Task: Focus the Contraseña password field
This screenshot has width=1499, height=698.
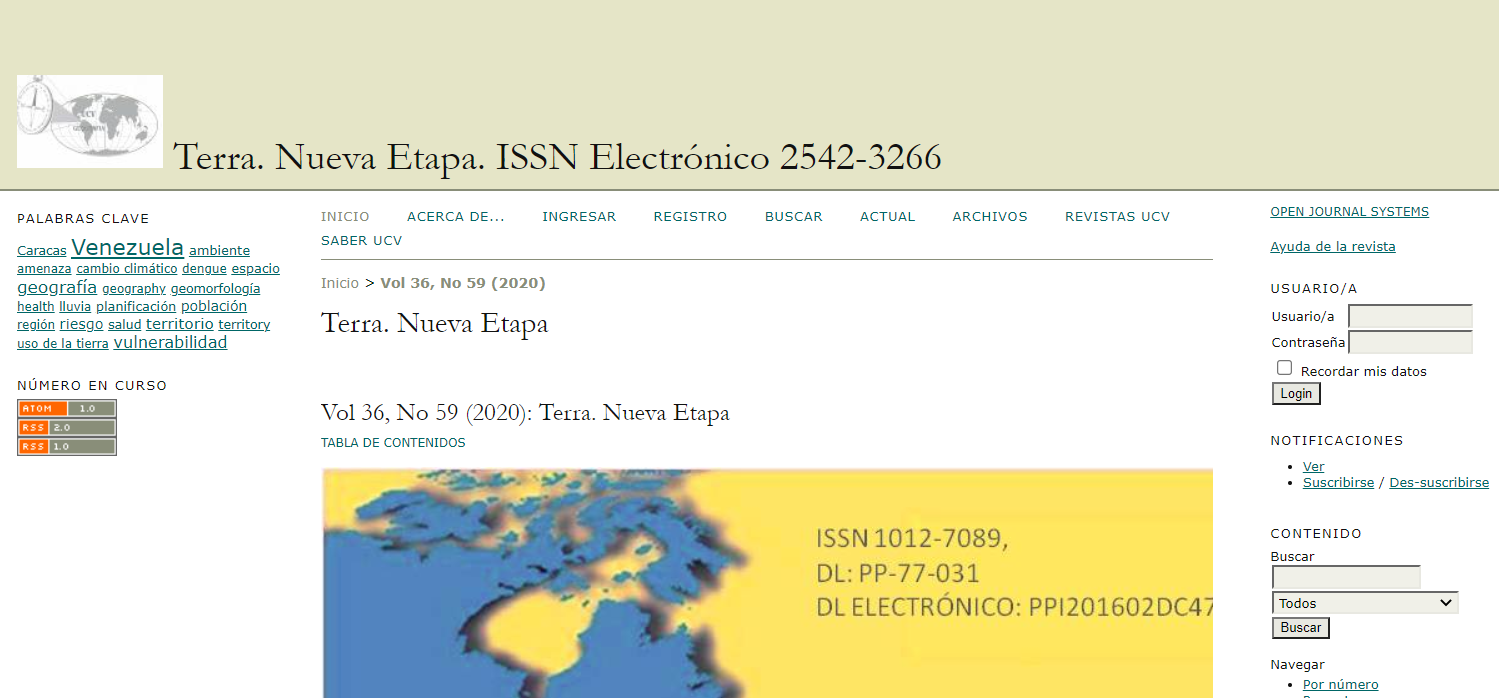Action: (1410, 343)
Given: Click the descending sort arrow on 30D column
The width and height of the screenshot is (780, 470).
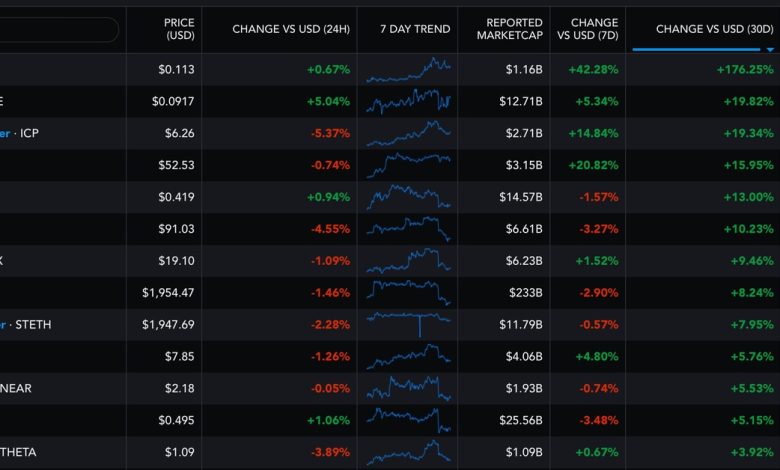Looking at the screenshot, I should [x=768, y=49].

────────────────────────────────────────

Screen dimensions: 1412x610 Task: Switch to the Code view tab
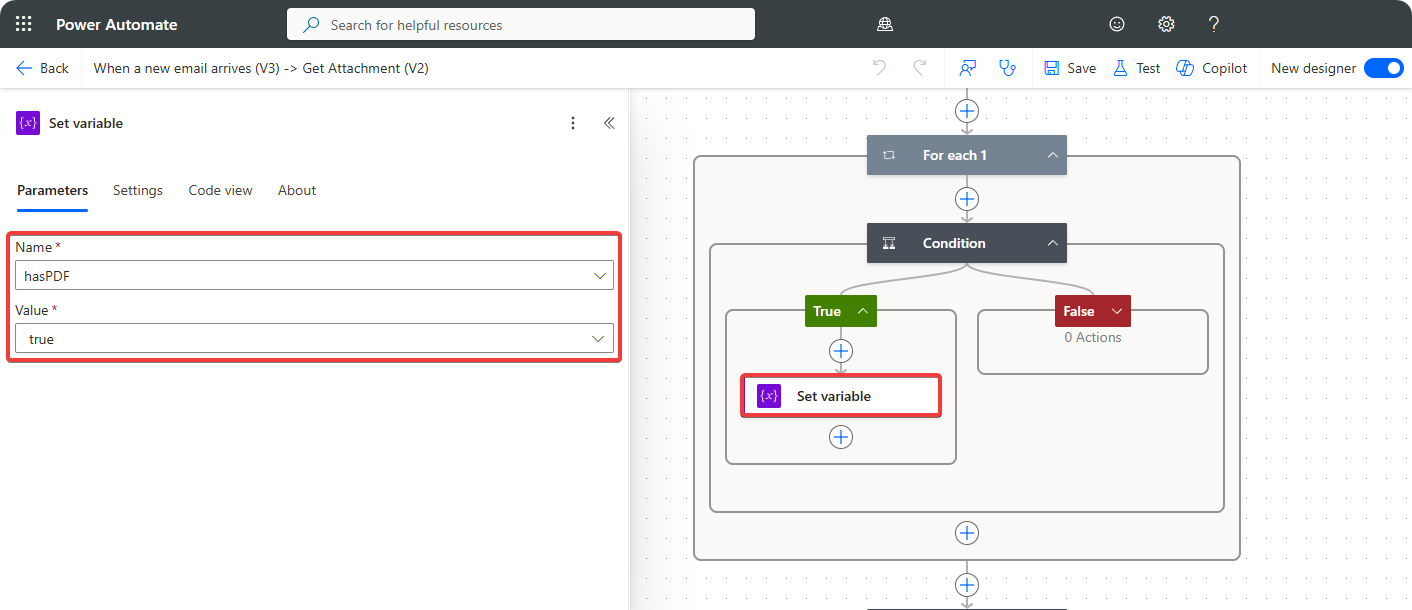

────────────────────────────────────────

= Your assignment =
Your answer should be one number: how many lines of the listing include the word "Task".

= Result of the exercise =
2